On the novel mechanism of acceleration of cosmic particles

TL;DR

This paper proposes a new multi-stage mechanism for accelerating particles in the magnetospheres of AGN and pulsars, achieving energies up to 10^21 eV with minimal energy losses.

Contribution

It introduces a novel model combining centrifugal excitation of Langmuir waves and Langmuir collapse for particle acceleration in astrophysical magnetospheres.

Findings

Electrons can reach energies of 10^18 eV in pulsars.

Protons can be accelerated up to 10^21 eV in AGN magnetospheres.

Energy losses are negligible, allowing efficient acceleration.

Abstract

A novel model of particle acceleration in the rotating magnetospheres of active galactic nuclei (AGN) and pulsars is constructed. The particle energies may be boosted up to enormous energies in a several step mechanism. In the first stage, the Langmuir waves are centrifugally excited and amplified by means of a parametric process that efficiently pumps rotational energy to excite electrostatic fields. By considering the pulsars it is shown that the Langmuir waves very soon Landau damp on the relativistic electrons already present in a magnetosphere.

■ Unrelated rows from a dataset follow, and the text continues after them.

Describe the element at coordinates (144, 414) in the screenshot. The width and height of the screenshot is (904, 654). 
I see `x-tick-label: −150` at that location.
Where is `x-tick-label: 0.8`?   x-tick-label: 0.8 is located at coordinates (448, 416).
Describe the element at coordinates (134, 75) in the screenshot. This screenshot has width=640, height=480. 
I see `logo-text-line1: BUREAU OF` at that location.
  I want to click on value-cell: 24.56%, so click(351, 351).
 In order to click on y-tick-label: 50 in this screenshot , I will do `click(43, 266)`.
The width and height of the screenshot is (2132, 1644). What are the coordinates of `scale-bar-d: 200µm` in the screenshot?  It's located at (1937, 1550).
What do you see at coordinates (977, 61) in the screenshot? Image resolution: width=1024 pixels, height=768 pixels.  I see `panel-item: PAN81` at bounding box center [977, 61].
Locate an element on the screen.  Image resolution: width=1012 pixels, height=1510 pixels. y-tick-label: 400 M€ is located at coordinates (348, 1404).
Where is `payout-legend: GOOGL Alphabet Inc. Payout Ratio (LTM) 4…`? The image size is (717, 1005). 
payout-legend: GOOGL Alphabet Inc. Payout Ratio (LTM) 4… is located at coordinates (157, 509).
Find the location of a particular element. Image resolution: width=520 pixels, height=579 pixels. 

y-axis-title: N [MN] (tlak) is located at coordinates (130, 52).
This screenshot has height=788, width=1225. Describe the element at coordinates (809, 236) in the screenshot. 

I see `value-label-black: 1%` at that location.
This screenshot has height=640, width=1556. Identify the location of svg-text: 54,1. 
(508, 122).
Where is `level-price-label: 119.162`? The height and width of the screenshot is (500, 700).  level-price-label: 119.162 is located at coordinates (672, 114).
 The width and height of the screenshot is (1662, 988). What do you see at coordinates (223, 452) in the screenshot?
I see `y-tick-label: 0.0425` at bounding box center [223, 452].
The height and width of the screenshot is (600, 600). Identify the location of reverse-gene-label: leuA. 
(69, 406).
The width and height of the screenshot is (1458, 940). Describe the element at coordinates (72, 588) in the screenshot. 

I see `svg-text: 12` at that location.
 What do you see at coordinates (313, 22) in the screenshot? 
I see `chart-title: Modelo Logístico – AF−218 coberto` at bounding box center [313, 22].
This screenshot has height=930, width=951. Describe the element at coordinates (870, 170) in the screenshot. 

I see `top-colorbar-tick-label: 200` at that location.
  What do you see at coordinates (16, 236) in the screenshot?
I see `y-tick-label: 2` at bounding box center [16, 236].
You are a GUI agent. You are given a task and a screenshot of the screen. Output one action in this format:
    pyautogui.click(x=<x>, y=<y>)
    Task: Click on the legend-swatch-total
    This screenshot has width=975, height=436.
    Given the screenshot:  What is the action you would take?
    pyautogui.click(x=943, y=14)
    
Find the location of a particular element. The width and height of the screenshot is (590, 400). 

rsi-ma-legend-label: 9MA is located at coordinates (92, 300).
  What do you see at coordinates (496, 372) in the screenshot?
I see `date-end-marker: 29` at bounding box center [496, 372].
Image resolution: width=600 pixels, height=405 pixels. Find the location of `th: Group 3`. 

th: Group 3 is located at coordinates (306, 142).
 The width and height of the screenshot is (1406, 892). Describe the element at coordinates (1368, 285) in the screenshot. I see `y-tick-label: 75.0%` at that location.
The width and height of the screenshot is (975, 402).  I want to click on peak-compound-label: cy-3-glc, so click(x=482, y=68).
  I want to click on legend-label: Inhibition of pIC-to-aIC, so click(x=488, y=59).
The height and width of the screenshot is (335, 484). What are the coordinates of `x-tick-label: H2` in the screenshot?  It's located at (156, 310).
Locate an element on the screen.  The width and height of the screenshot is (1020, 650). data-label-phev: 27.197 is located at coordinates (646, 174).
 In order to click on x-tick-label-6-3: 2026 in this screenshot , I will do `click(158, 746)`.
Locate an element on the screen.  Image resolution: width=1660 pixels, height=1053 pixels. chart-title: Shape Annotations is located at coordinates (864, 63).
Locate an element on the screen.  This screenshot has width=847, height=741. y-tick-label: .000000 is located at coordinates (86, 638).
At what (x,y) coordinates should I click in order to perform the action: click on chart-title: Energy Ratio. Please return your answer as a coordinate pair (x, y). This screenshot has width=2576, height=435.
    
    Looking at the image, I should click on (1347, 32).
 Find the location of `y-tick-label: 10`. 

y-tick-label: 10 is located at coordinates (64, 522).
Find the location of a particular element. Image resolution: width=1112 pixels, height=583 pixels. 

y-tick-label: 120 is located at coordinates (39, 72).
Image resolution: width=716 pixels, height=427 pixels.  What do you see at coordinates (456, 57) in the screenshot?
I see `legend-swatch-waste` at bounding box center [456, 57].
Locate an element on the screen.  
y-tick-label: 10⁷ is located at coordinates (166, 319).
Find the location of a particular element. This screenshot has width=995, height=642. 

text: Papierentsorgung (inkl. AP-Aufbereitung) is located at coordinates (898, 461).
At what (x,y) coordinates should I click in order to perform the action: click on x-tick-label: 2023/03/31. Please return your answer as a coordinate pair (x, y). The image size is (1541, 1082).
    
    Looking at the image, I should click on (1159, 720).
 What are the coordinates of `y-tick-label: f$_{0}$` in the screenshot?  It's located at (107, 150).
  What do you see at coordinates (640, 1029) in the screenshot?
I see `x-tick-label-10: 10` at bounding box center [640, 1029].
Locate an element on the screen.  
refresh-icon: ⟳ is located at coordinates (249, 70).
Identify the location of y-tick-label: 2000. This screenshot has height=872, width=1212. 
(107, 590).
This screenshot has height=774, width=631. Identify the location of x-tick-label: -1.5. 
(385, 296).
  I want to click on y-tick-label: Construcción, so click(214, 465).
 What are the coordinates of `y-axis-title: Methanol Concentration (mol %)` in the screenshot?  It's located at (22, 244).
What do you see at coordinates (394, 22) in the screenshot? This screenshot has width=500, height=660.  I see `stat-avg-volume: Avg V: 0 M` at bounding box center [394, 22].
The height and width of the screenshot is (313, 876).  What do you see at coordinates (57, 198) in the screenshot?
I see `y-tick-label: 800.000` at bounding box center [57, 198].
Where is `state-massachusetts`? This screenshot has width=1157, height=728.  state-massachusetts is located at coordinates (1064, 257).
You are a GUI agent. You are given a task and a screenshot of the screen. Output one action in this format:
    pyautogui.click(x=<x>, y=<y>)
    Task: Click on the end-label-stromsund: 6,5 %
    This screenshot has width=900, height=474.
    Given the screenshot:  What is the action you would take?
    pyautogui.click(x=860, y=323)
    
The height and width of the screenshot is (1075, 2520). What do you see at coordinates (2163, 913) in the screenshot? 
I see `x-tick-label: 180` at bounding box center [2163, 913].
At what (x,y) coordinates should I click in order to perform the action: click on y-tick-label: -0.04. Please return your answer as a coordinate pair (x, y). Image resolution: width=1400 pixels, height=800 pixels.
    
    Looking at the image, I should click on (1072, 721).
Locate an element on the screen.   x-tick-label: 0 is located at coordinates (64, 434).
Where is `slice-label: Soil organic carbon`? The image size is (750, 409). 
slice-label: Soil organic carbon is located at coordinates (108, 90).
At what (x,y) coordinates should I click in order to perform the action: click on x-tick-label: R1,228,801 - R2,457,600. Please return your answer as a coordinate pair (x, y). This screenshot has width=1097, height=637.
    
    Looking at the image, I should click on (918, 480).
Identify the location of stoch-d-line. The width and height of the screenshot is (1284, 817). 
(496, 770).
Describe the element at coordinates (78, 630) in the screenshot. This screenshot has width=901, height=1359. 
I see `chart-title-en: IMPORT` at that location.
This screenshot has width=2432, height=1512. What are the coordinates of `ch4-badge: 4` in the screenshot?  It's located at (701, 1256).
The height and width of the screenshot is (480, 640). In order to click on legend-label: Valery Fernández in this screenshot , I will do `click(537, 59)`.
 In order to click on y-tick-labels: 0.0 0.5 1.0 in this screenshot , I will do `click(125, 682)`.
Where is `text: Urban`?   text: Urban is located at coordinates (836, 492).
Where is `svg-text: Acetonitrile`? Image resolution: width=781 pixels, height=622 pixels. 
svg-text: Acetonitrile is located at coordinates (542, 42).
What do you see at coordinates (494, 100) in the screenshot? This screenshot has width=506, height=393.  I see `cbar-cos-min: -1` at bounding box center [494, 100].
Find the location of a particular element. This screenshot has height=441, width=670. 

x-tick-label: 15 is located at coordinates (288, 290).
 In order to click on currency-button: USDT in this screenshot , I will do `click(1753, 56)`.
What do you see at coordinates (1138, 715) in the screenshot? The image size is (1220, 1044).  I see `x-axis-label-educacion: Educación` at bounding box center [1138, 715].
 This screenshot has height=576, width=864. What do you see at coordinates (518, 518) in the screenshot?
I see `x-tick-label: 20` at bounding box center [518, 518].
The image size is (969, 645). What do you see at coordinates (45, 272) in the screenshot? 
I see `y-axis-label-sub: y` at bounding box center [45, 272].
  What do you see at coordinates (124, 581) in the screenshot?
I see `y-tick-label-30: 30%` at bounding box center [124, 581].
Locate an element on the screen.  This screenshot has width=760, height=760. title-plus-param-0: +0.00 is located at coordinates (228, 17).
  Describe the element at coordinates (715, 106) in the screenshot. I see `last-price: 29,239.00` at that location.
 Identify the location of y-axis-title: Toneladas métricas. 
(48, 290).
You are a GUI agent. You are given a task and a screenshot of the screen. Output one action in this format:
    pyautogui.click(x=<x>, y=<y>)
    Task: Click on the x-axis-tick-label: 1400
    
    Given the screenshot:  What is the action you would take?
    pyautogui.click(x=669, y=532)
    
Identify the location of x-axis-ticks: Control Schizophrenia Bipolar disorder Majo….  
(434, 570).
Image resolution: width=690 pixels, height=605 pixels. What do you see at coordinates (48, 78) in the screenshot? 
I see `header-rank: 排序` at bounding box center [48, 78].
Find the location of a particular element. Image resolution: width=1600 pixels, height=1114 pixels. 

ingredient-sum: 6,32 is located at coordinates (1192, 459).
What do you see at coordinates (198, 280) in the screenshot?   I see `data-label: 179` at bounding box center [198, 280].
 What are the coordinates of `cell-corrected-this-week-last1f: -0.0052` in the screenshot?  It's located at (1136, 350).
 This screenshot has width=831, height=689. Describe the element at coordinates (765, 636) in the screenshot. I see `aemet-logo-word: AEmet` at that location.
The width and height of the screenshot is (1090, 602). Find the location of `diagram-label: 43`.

It has been found that the process is so efficient that no energy losses might affect the mechanism of particle acceleration. Applying typical parameters for young pulsars we have shown that by means of this process the electrons might achieve energies of the order of $10^{18}$ eV. The situation in AGN magnetospheres is slightly different. In the second stage, the process of "Langmuir collapse" develops, creating appropriate conditions for transferring electric energy to boost up already high proton energies to much higher values. As in the previous case, one can show that various energy losses are relatively weak, and do not impose any significant constraints on maximum achievable proton energies of the order of $10^{21}$ eV.